__The problem__
Every line of the data, first to last, must be written out unchanged.

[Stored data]
╔══
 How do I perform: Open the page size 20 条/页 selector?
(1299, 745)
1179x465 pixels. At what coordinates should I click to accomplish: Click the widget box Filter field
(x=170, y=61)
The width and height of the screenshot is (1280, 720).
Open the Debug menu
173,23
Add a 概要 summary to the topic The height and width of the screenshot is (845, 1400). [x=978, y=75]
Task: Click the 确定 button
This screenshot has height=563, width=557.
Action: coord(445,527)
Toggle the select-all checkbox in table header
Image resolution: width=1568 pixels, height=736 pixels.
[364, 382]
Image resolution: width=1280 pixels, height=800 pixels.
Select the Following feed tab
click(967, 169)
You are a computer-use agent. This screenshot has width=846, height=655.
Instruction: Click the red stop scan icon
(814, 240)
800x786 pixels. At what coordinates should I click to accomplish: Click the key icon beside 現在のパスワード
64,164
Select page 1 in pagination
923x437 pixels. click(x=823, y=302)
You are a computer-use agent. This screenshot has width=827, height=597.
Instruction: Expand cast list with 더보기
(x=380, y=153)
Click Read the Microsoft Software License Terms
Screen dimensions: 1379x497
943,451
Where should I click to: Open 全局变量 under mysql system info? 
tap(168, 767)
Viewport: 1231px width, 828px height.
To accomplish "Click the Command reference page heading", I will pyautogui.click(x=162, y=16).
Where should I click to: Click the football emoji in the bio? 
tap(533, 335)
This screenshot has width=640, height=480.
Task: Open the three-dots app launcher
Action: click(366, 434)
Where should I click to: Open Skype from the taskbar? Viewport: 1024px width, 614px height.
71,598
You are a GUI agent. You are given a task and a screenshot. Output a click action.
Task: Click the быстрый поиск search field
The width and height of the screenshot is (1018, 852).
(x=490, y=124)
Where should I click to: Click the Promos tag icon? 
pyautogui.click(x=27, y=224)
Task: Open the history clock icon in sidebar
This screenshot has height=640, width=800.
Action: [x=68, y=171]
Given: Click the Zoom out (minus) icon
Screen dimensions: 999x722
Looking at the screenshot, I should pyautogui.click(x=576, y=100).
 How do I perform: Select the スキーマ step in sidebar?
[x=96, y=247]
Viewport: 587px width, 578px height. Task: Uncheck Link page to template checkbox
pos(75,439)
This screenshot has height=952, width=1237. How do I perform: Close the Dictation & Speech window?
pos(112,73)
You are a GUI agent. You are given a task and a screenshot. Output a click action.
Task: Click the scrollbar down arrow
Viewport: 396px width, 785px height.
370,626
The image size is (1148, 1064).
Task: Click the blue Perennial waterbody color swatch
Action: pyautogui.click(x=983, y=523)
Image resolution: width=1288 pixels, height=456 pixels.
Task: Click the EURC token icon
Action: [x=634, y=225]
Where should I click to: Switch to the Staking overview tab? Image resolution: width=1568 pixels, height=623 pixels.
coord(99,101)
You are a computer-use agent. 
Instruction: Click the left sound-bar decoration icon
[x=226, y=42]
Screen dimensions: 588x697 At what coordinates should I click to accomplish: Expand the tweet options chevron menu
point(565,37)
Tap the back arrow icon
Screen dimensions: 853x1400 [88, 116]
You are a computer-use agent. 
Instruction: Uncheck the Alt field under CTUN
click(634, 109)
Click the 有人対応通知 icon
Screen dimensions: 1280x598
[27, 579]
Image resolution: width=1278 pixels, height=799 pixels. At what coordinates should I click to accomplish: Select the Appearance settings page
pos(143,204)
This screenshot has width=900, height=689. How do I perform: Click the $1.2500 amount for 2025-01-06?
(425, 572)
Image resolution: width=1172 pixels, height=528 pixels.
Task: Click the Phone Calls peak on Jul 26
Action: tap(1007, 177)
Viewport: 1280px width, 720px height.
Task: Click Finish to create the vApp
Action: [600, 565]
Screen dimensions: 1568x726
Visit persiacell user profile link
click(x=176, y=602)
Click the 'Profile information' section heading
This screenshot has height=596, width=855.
╚══
__Response to the task__
 How do I perform: Open the page size 20 条/页 selector?
(1299, 745)
1179x465 pixels. At what coordinates should I click to accomplish: Click the widget box Filter field
(x=170, y=61)
The width and height of the screenshot is (1280, 720).
Open the Debug menu
173,23
Add a 概要 summary to the topic The height and width of the screenshot is (845, 1400). [x=978, y=75]
Task: Click the 确定 button
This screenshot has height=563, width=557.
Action: coord(445,527)
Toggle the select-all checkbox in table header
Image resolution: width=1568 pixels, height=736 pixels.
[364, 382]
Image resolution: width=1280 pixels, height=800 pixels.
Select the Following feed tab
click(967, 169)
You are a computer-use agent. This screenshot has width=846, height=655.
Instruction: Click the red stop scan icon
(814, 240)
800x786 pixels. At what coordinates should I click to accomplish: Click the key icon beside 現在のパスワード
64,164
Select page 1 in pagination
923x437 pixels. click(x=823, y=302)
You are a computer-use agent. This screenshot has width=827, height=597.
Instruction: Expand cast list with 더보기
(x=380, y=153)
Click Read the Microsoft Software License Terms
Screen dimensions: 1379x497
943,451
Where should I click to: Open 全局变量 under mysql system info? 
tap(168, 767)
Viewport: 1231px width, 828px height.
To accomplish "Click the Command reference page heading", I will pyautogui.click(x=162, y=16).
Where should I click to: Click the football emoji in the bio? 
tap(533, 335)
This screenshot has width=640, height=480.
Task: Open the three-dots app launcher
Action: click(366, 434)
Where should I click to: Open Skype from the taskbar? Viewport: 1024px width, 614px height.
71,598
You are a GUI agent. You are given a task and a screenshot. Output a click action.
Task: Click the быстрый поиск search field
The width and height of the screenshot is (1018, 852).
(x=490, y=124)
Where should I click to: Click the Promos tag icon? 
pyautogui.click(x=27, y=224)
Task: Open the history clock icon in sidebar
This screenshot has height=640, width=800.
Action: [x=68, y=171]
Given: Click the Zoom out (minus) icon
Screen dimensions: 999x722
Looking at the screenshot, I should pyautogui.click(x=576, y=100).
 How do I perform: Select the スキーマ step in sidebar?
[x=96, y=247]
Viewport: 587px width, 578px height. Task: Uncheck Link page to template checkbox
pos(75,439)
This screenshot has height=952, width=1237. How do I perform: Close the Dictation & Speech window?
pos(112,73)
You are a GUI agent. You are given a task and a screenshot. Output a click action.
Task: Click the scrollbar down arrow
Viewport: 396px width, 785px height.
370,626
The image size is (1148, 1064).
Task: Click the blue Perennial waterbody color swatch
Action: pyautogui.click(x=983, y=523)
Image resolution: width=1288 pixels, height=456 pixels.
Task: Click the EURC token icon
Action: [x=634, y=225]
Where should I click to: Switch to the Staking overview tab? Image resolution: width=1568 pixels, height=623 pixels.
coord(99,101)
You are a computer-use agent. 
Instruction: Click the left sound-bar decoration icon
[x=226, y=42]
Screen dimensions: 588x697 At what coordinates should I click to accomplish: Expand the tweet options chevron menu
point(565,37)
Tap the back arrow icon
Screen dimensions: 853x1400 [88, 116]
You are a computer-use agent. 
Instruction: Uncheck the Alt field under CTUN
click(634, 109)
Click the 有人対応通知 icon
Screen dimensions: 1280x598
[27, 579]
Image resolution: width=1278 pixels, height=799 pixels. At what coordinates should I click to accomplish: Select the Appearance settings page
pos(143,204)
This screenshot has width=900, height=689. How do I perform: Click the $1.2500 amount for 2025-01-06?
(425, 572)
Image resolution: width=1172 pixels, height=528 pixels.
Task: Click the Phone Calls peak on Jul 26
Action: tap(1007, 177)
Viewport: 1280px width, 720px height.
Task: Click Finish to create the vApp
Action: [600, 565]
Screen dimensions: 1568x726
Visit persiacell user profile link
click(x=176, y=602)
Click the 'Profile information' section heading
This screenshot has height=596, width=855.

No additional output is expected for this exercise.